15 October 2008 - New Zealand should take a leadership role in making international institutions effective, the Progressive Party says.

Progressive candidate and number 3 on the Progressive list, Josie Pagani said a United Nations-sponsored 'Year of the Potato' party in Wellington next week was a good example of international institutions getting priorities wrong.

Speaking at an Oxfam election forum on trade last night, she said we needed effective international institutions.

"Agencies where countries come together need to be strong and effective if they are going to reduce global poverty, end wars, fight AIDS and climate change and promote clean water, literacy and development. Celebrating potatoes is not a good example of effectiveness."

Josie Pagani is a communications consultant working with international agencies on development and global poverty. She says New Zealand can be a leading voice for more effective work by international agencies.

"New Zealand has a good reputation for advocating best practice around the world. We don't tend to use international institutions as a place for junkets and retiring politicians.

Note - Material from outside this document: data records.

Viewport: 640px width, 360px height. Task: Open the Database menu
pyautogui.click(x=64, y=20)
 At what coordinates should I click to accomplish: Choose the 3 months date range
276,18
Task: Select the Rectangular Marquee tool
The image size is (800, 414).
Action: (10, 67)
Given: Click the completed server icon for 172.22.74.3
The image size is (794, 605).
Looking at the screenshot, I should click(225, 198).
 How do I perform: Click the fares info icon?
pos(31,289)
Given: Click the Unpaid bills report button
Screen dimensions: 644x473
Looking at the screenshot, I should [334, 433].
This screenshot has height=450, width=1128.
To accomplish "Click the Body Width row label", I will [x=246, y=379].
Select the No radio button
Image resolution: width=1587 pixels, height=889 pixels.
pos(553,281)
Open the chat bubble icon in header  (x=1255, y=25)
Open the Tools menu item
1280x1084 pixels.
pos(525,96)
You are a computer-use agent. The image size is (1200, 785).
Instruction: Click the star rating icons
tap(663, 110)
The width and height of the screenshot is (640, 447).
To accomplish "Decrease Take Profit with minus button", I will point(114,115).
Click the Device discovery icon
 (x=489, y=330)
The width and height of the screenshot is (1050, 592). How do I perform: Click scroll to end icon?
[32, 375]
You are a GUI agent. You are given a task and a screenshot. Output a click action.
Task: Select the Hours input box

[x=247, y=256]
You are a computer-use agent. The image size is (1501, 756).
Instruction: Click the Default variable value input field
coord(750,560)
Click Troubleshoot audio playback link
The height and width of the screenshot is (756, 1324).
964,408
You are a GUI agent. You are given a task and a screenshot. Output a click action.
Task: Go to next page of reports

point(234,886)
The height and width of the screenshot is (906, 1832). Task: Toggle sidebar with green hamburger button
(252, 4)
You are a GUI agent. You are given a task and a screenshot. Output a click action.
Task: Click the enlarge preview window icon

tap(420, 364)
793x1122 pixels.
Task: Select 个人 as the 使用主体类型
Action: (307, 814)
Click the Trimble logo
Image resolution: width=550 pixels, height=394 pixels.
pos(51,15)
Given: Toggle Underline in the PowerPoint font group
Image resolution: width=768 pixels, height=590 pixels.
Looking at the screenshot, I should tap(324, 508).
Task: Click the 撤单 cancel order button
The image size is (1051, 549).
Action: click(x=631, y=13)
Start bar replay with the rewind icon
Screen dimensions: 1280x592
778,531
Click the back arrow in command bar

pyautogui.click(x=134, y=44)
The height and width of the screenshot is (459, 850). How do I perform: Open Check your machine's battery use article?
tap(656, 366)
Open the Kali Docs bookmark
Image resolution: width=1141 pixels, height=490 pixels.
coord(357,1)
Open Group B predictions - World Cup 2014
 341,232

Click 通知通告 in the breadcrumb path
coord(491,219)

We should use our respect to keep the pressure on global agencies to do a good job."

The International Year of the Potato has a secretariat. Its missions is to "raise awareness of the importance of the potato - and of agriculture in general - in addressing issues of global concern, including hunger, poverty and threats to the environment." Details are available at www.potato2008.org

"But after the year is over, not one spud of difference will be made to hunger, to poverty or to the globe's climate.

"The solutions to issues like poverty and food are not easy, but they are known: Good governance, preventing corruption, fair trade, avoiding wars. Not ineffective 'awareness raising' campaigns. An international good governance charter would do much more to end hunger than any Year of the Potato," Josie Pagani said.